Saved entries
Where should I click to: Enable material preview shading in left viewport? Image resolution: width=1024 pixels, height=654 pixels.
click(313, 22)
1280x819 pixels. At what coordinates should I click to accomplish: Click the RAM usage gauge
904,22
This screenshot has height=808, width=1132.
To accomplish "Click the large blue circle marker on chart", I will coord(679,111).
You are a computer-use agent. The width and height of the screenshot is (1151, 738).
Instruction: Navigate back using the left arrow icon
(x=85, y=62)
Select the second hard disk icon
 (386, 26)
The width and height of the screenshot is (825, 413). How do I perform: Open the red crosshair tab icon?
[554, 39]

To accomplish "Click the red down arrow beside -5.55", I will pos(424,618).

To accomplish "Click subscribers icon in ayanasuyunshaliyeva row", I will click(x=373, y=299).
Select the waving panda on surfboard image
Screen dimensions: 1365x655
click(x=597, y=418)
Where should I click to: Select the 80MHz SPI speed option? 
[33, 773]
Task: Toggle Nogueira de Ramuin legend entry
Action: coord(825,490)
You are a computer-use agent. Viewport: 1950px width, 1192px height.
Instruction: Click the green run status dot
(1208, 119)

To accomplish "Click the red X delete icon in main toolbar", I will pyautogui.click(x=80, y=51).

Work to complete:
Copy out each record, keeping every word as it is.

Exercise answer:
Where should I click to: Enable material preview shading in left viewport? Image resolution: width=1024 pixels, height=654 pixels.
click(313, 22)
1280x819 pixels. At what coordinates should I click to accomplish: Click the RAM usage gauge
904,22
This screenshot has height=808, width=1132.
To accomplish "Click the large blue circle marker on chart", I will coord(679,111).
You are a computer-use agent. The width and height of the screenshot is (1151, 738).
Instruction: Navigate back using the left arrow icon
(x=85, y=62)
Select the second hard disk icon
 (386, 26)
The width and height of the screenshot is (825, 413). How do I perform: Open the red crosshair tab icon?
[554, 39]

To accomplish "Click the red down arrow beside -5.55", I will pos(424,618).

To accomplish "Click subscribers icon in ayanasuyunshaliyeva row", I will click(x=373, y=299).
Select the waving panda on surfboard image
Screen dimensions: 1365x655
click(x=597, y=418)
Where should I click to: Select the 80MHz SPI speed option? 
[33, 773]
Task: Toggle Nogueira de Ramuin legend entry
Action: coord(825,490)
You are a computer-use agent. Viewport: 1950px width, 1192px height.
Instruction: Click the green run status dot
(1208, 119)

To accomplish "Click the red X delete icon in main toolbar", I will pyautogui.click(x=80, y=51).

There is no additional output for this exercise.